(Beginning of Document section)
Quizzed about the controversial move – which has forced the government to cancel a showpiece LGBT+ conference – the prime minister urged his critics to consider the “complexities and sensitivities”.
Mr Johnson claimed the decision did nothing to “diminish our determination to tackle prejudice wherever we can”, despite some leading Tory MPs joining the outcry.
And, asked why he is pulling back, he pointed to the need for parents to be fully involved in their children’s decisions about whether to undergo “irreversible treatments”.
Speaking at a hospital, the prime minister pointed to the issue of “Gillick competence”, a term in medical law to decide whether a child is able to consent to treatment, such as changing gender.
“I don’t think that it’s reasonable for kids to be deemed so-called Gillick-competent to take decisions about their gender or irreversible treatments that they may have. I think there should be parental involvement at the very least,” he said.
Mr Johnson also argued “biological males” should not be competing in women’s sports and that hospitals, prisons and changing rooms should have spaces “dedicated to women”.
“That’s as far as my thinking has developed on this issue. If that puts me in conflict with some others, then we have got to work it all out,” he said.
Revealingly, the prime minister said he was learning about what he called “novel concepts”, saying: “This is something that, frankly for people like me, it wasn’t something I thought I would have to consider in great detail.”
But Keir Starmer accused the government of “distraction tactics” in creating the row over conversion therapy, insisting int should be banned in all its forms.
(End of Document section)
(Beginning of Given information)
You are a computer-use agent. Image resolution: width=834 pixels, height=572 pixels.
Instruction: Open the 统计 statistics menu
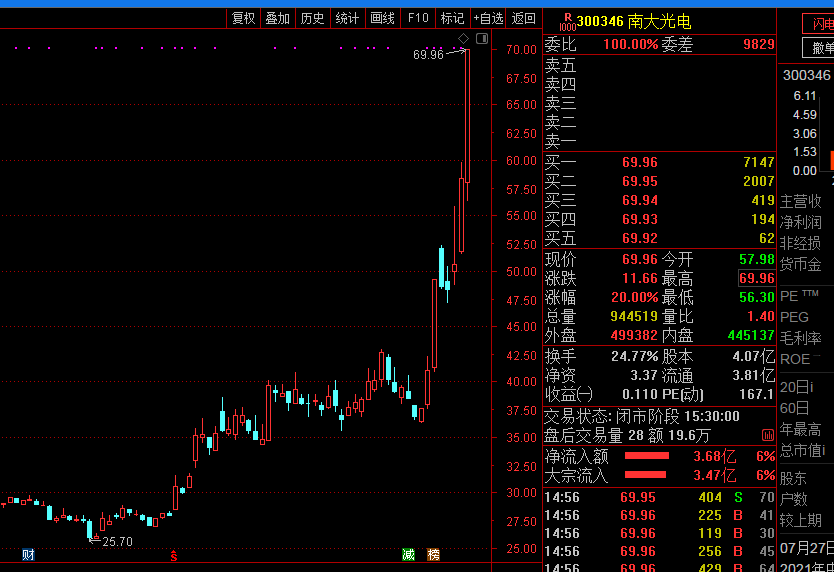(347, 18)
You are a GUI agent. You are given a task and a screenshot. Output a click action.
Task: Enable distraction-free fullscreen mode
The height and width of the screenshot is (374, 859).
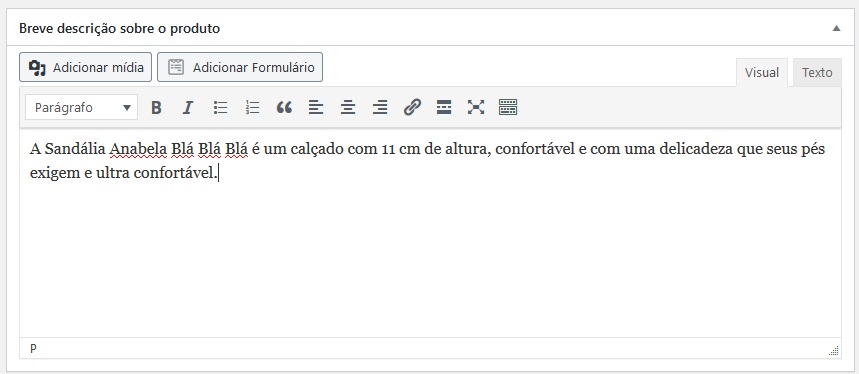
(End of Given information)
Work instructions
[a] Decide whether each statement agrees with the report on Mr Johnson and conversion therapy. Answer yes or no for each, and quote the report's words that settle it. (i) The prime minister made his remarks at a hospital. (ii) The government went ahead with its showpiece LGBT+ conference. (iii) Mr Johnson said biological males should not compete in women's sports.
[b] Pick up the report on Mr Johnson and conversion therapy from its last sentence and write what comes next.
The stored data has no connection to the report on Mr Johnson and conversion therapy.

Answers to the problems
[a]
(i) Yes: "Speaking at a hospital, the prime minister pointed to the issue of “Gillick competence”"
(ii) No: "which has forced the government to cancel a showpiece LGBT+ conference"
(iii) Yes: "Mr Johnson also argued “biological males” should not be competing in women’s sports"

[b]
And a former LGBT government adviser accused the government of “pathetic excuses” that were wrongly “conflating two very different things”.
Jayne Ozanne, who quit as an adviser over the “hostile environment” being created for LGBT+ people, said their trust in ministers is now “utterly broken”.
“Conversion therapy is about being told that you can never be trans, that there is an ideology at heart which stops someone being who they are,” she said.
“Of course these issues are complex, but that is why other international countries have found a way through.”
Mr Johnson said he was “sad” about the criticism that has forced the government to take the embarrassing step of cancelling the international conference in June.
“We will have a ban on gay conversion therapy, which to me is utterly abhorrent,” he said.
“But there are complexities and sensitivities when you move from the area of sexuality to the question of gender. There, I’m afraid, there are things that I think still need to be worked out.”